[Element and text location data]
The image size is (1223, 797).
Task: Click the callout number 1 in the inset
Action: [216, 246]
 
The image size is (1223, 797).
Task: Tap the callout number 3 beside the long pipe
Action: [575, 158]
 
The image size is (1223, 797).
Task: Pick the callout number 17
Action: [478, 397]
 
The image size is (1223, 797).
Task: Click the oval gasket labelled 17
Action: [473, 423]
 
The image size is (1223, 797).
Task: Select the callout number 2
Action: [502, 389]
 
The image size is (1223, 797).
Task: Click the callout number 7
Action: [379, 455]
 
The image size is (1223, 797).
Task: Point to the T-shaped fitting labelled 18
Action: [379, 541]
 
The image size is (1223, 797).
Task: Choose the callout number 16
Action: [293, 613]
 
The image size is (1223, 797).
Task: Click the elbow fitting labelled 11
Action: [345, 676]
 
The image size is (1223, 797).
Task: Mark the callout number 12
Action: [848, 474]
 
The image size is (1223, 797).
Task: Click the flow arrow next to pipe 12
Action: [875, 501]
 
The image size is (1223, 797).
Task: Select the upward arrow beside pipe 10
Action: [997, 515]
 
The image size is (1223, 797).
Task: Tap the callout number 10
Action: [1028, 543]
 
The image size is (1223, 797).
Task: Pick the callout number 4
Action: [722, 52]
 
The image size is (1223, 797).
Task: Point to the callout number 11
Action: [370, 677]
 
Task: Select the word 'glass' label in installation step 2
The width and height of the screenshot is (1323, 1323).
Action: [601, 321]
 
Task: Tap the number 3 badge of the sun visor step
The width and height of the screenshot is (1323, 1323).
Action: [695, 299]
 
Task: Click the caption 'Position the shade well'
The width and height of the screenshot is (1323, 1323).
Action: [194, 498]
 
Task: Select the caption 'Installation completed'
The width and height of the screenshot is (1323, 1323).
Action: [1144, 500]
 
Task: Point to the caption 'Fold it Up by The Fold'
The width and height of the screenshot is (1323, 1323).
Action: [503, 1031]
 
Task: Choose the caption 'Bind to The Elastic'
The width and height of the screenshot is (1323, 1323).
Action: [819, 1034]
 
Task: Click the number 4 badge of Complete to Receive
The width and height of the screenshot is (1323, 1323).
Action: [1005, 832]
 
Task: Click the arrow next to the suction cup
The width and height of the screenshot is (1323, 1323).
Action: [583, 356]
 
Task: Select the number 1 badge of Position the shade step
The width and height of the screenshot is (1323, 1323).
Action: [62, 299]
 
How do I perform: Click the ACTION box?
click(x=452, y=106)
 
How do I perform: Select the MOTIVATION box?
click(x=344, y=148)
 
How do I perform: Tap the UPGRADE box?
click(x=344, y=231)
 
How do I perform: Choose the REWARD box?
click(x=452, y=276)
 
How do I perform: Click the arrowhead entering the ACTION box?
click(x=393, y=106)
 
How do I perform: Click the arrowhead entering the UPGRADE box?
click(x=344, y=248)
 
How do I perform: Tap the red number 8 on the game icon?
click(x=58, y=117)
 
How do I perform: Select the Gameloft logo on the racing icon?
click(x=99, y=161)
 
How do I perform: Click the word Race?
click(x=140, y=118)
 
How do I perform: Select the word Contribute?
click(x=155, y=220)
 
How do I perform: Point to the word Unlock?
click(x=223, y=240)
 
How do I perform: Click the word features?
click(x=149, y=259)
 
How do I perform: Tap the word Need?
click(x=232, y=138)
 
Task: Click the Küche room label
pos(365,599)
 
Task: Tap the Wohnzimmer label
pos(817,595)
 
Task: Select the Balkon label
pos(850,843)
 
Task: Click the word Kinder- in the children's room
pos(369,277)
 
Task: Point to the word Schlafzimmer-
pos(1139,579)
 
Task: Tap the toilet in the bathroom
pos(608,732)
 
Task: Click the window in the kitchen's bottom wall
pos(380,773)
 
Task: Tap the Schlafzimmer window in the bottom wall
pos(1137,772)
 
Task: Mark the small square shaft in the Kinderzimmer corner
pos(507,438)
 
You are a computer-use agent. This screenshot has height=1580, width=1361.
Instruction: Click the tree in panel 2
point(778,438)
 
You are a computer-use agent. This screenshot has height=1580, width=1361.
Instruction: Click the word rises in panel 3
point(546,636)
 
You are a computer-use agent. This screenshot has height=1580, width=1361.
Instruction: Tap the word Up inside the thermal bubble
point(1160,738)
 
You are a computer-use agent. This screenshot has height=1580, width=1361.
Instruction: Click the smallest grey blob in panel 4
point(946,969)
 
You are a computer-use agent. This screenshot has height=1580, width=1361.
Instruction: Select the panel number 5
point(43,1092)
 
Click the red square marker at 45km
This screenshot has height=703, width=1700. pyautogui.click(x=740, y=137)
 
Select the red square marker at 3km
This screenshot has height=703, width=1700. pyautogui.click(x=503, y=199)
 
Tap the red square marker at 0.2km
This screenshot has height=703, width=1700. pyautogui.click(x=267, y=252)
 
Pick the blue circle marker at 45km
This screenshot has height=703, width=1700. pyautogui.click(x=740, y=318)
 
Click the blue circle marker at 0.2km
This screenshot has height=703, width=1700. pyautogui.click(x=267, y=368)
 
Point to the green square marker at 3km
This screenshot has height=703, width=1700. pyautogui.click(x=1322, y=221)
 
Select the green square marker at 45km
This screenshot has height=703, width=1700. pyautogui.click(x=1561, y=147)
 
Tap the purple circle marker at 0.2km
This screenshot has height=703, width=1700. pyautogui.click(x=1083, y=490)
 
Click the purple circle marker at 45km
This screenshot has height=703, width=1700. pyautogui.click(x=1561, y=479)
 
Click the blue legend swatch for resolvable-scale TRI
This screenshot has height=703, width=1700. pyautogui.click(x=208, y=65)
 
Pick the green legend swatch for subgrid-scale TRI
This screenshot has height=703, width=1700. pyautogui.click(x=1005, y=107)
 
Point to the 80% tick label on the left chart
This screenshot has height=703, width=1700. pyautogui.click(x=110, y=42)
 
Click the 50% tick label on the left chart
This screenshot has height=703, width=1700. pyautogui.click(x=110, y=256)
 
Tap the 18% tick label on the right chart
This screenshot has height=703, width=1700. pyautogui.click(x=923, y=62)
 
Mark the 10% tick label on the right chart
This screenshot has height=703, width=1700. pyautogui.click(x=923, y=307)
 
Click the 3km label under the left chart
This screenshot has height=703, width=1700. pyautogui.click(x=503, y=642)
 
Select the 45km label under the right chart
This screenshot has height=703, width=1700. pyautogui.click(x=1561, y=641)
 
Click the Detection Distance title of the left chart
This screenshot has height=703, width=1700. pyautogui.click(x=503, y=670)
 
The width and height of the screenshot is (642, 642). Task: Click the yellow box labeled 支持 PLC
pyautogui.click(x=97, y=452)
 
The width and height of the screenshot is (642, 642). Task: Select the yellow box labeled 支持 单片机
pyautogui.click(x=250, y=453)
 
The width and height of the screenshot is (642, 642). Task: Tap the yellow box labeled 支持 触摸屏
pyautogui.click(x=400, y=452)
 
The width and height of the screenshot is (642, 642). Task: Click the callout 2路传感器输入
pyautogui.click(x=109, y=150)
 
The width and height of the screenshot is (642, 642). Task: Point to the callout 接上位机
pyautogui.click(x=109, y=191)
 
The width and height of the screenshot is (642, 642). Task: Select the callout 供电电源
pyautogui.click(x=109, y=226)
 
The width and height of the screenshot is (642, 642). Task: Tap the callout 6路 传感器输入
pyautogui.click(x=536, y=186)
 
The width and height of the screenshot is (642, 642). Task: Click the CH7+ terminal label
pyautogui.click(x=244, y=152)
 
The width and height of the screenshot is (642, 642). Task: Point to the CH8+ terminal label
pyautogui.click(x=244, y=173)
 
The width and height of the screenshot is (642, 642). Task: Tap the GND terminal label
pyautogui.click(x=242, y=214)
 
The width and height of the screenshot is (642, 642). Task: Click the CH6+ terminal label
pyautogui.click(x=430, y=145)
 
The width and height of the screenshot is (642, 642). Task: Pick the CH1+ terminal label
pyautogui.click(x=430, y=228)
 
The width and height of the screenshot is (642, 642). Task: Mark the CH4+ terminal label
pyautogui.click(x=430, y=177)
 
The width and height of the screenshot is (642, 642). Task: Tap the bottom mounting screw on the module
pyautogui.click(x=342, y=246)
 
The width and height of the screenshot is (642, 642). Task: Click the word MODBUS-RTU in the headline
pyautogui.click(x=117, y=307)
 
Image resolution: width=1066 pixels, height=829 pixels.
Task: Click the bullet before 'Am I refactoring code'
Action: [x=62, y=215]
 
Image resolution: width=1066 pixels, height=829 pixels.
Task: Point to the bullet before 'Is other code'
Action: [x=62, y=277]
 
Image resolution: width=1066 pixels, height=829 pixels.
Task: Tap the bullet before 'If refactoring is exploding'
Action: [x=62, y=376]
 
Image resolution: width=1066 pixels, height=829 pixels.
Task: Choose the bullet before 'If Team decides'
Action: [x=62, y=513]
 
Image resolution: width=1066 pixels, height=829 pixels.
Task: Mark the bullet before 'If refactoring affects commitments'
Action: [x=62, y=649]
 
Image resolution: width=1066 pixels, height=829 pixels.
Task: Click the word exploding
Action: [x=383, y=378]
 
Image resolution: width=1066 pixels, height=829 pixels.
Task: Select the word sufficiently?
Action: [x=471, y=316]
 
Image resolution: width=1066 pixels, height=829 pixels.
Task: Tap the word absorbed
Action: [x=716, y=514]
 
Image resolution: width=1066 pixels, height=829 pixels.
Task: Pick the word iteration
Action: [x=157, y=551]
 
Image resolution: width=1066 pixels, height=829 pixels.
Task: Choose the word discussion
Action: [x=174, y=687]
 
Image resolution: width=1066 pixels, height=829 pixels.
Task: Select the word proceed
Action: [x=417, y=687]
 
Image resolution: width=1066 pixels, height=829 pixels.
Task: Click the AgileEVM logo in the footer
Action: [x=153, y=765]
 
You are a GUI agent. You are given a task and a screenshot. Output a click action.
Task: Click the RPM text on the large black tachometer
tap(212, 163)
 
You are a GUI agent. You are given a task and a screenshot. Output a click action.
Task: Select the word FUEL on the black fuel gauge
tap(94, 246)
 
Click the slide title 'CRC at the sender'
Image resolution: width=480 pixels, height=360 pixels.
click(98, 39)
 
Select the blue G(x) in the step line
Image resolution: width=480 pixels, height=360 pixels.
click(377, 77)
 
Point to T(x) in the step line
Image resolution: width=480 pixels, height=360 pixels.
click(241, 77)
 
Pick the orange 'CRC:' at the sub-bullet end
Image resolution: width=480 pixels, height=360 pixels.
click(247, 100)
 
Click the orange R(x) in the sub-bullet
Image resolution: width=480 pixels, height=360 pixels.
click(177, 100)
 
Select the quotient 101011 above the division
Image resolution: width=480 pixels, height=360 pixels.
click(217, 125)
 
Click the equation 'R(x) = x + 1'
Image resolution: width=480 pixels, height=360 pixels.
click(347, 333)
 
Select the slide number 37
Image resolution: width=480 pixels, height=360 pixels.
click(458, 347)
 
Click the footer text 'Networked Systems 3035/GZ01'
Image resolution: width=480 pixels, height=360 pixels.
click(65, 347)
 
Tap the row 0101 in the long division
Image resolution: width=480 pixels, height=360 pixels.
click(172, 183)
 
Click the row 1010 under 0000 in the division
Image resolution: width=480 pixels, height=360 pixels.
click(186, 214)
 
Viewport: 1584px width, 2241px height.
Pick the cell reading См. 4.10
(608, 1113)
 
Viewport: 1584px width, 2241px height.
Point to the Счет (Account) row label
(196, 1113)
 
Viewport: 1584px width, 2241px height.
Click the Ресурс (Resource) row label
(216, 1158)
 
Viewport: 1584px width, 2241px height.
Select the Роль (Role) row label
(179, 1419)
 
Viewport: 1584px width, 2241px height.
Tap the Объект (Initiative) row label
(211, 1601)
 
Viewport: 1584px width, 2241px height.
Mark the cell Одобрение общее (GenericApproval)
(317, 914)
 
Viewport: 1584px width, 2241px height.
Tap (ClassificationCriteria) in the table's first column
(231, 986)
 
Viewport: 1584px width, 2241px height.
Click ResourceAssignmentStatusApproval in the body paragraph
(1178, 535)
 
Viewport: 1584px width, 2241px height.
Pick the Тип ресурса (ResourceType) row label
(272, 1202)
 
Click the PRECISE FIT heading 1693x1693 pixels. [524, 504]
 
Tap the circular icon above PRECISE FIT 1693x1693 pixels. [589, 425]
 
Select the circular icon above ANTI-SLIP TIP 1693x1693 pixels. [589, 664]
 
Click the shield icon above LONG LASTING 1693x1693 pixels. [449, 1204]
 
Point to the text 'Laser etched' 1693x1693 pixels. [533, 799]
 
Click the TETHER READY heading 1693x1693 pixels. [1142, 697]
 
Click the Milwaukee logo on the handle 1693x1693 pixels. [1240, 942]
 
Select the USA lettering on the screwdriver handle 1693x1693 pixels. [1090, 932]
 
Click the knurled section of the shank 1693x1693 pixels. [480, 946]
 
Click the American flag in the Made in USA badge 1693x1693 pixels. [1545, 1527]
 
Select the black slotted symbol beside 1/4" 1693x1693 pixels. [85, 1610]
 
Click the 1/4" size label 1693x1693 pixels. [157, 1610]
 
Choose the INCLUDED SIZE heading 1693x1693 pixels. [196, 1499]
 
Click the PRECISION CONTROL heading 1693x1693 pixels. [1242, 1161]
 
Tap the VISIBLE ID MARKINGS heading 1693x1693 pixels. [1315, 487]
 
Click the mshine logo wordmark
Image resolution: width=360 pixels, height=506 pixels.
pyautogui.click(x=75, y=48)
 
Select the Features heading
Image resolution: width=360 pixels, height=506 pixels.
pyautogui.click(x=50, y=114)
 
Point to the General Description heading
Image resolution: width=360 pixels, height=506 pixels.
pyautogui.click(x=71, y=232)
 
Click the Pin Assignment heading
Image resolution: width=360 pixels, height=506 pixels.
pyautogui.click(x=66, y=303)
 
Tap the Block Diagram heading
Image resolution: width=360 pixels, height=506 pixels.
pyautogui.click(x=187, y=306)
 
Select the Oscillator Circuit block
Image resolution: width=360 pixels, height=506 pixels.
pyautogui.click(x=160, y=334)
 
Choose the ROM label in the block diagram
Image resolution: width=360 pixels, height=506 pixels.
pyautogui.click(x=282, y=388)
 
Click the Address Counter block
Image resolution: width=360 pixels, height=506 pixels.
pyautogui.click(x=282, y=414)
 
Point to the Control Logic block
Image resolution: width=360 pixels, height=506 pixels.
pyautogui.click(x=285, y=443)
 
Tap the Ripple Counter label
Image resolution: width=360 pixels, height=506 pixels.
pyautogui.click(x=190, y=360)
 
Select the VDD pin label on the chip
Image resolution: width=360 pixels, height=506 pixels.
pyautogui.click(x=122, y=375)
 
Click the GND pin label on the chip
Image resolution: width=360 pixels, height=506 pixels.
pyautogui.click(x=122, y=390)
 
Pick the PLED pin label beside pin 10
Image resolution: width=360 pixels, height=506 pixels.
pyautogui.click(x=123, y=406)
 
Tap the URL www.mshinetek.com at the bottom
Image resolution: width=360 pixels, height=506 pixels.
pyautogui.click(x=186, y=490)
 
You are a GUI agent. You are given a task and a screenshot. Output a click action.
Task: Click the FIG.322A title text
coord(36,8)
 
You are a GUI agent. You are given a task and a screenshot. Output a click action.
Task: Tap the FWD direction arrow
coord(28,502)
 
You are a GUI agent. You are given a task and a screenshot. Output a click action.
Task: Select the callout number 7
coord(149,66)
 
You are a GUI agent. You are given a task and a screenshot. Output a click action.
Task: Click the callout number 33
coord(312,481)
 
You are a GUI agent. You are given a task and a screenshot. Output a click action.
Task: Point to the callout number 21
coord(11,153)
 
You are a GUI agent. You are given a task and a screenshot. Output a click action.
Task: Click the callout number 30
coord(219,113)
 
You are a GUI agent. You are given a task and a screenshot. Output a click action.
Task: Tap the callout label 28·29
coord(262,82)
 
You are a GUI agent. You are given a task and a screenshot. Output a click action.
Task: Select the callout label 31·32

PROBLEM DESCRIPTION
Reproduce the rows from the line containing "Task: Tap the toilet in the bathroom" through the line containing "width=1700. pyautogui.click(x=267, y=368)", inclusive, substituting "symbol" for every occurrence of "marker" and leaving all other text unchanged.

WORKED ANSWER
Task: Tap the toilet in the bathroom
pos(608,732)
 
Task: Click the window in the kitchen's bottom wall
pos(380,773)
 
Task: Tap the Schlafzimmer window in the bottom wall
pos(1137,772)
 
Task: Mark the small square shaft in the Kinderzimmer corner
pos(507,438)
 
You are a computer-use agent. This screenshot has height=1580, width=1361.
Instruction: Click the tree in panel 2
point(778,438)
 
You are a computer-use agent. This screenshot has height=1580, width=1361.
Instruction: Click the word rises in panel 3
point(546,636)
 
You are a computer-use agent. This screenshot has height=1580, width=1361.
Instruction: Tap the word Up inside the thermal bubble
point(1160,738)
 
You are a computer-use agent. This screenshot has height=1580, width=1361.
Instruction: Click the smallest grey blob in panel 4
point(946,969)
 
You are a computer-use agent. This screenshot has height=1580, width=1361.
Instruction: Select the panel number 5
point(43,1092)
 
Click the red square symbol at 45km
This screenshot has height=703, width=1700. pyautogui.click(x=740, y=137)
 
Select the red square symbol at 3km
This screenshot has height=703, width=1700. pyautogui.click(x=503, y=199)
 
Tap the red square symbol at 0.2km
This screenshot has height=703, width=1700. pyautogui.click(x=267, y=252)
 
Pick the blue circle symbol at 45km
This screenshot has height=703, width=1700. pyautogui.click(x=740, y=318)
 
Click the blue circle symbol at 0.2km
This screenshot has height=703, width=1700. pyautogui.click(x=267, y=368)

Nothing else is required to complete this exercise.